Er war mir inzwischen viel sympathischer als noch in der Nacht. Auch die anderen verabschiedeten sich, dann ging es in den Tunnel.
Der sterile Krankenhausgeruch schwand und ein Hauch von Moder nahm seinen Platz ein. Die Wände waren anfangs noch verputzt, später kam mehr und mehr vom Mauerwerk zum Vorschein, mit dem die Tunnel wohl das vorletzte Mal restauriert wurden. Ich stellte mir unseren Marsch mit Fackeln vor. Flackernde Schatten an den Wänden und das Rascheln der Flammen. Abenteuerlicher, aber auch unheimlicher. So war ich mit der Taschenlampe bewaffnet und jeder der anderen hatte sein Smartphone gezückt und der Weg vor uns wurde von gleichmäßig hellem Kunstlicht erleuchtet.

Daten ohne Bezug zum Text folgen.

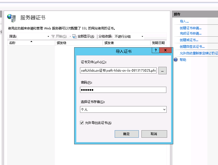
Task: Click the dialog's question mark help button
Action: (x=155, y=50)
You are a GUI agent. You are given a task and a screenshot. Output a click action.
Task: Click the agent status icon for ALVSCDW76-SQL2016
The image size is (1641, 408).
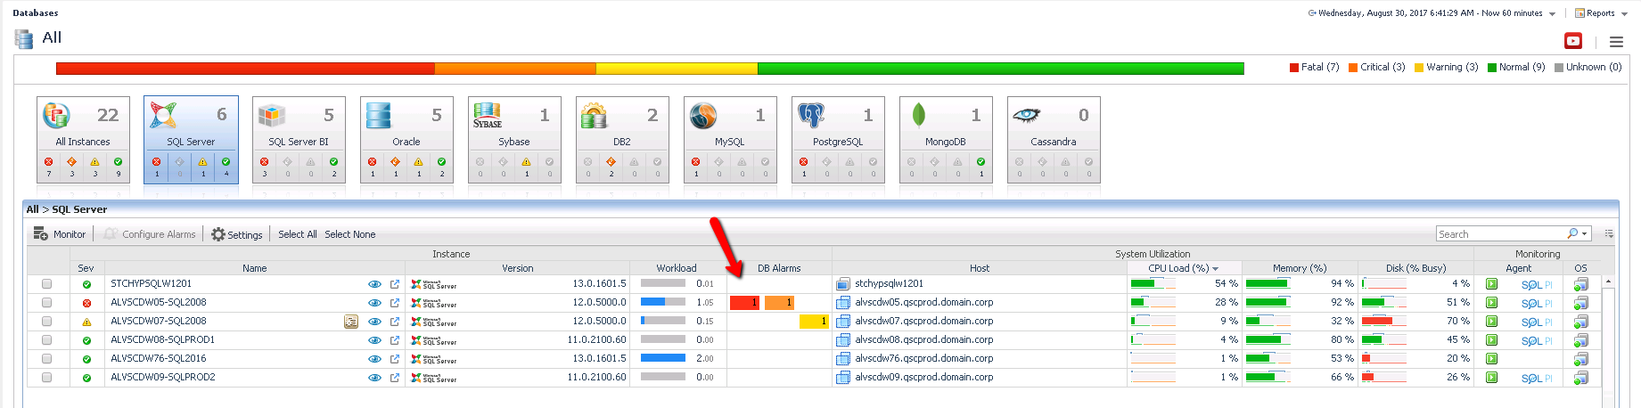point(1491,359)
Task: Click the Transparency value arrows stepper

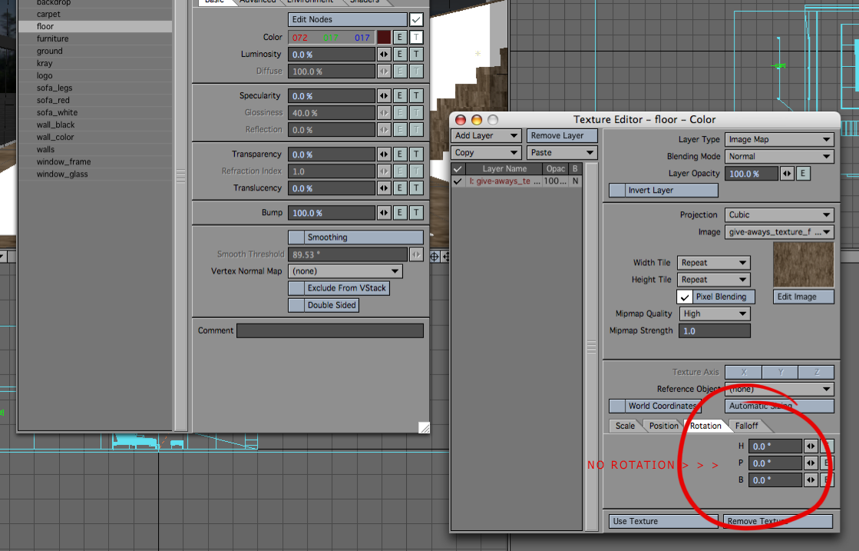Action: click(384, 154)
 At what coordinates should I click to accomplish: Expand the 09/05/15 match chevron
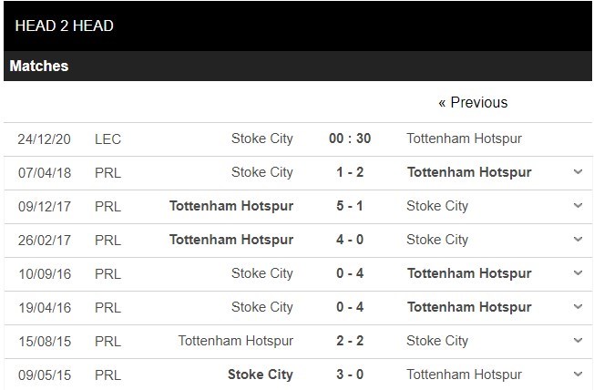pos(578,375)

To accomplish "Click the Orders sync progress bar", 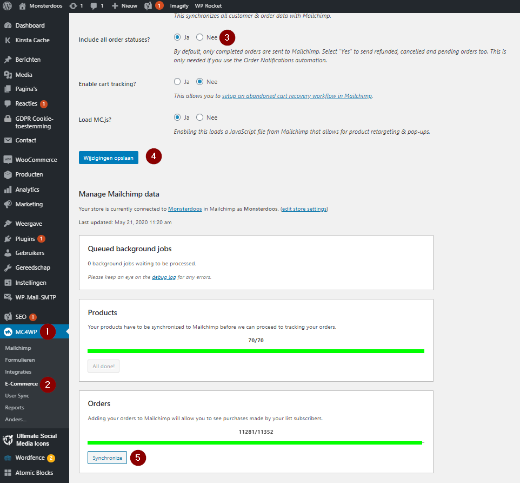I will 255,442.
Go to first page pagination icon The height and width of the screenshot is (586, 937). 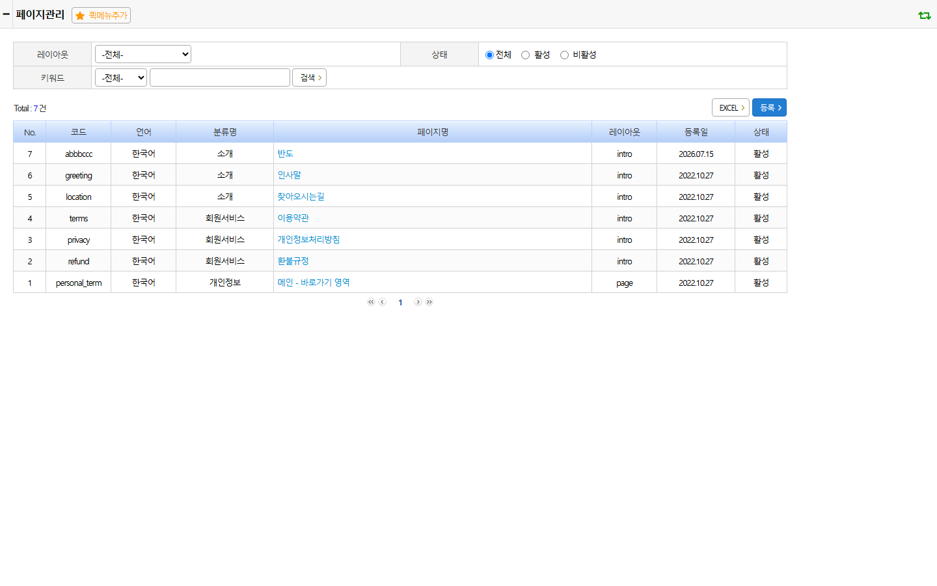pos(371,302)
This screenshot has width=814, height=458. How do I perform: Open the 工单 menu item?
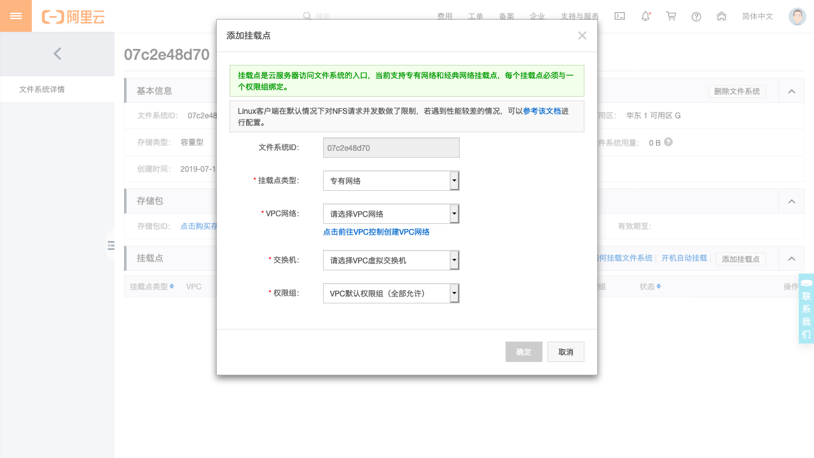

Stumm marschierten wir durch diese Tunnel, die Jahrhunderte überdauert hatten und von einer anderen Zeit berichteten. Ich fragte mich, was für eine Zeit uns wohl bevorstehen würde. Da ließ ein dumpfer Schlag den Tunnel erbeben und Putz rieselte von der Decke auf uns herab.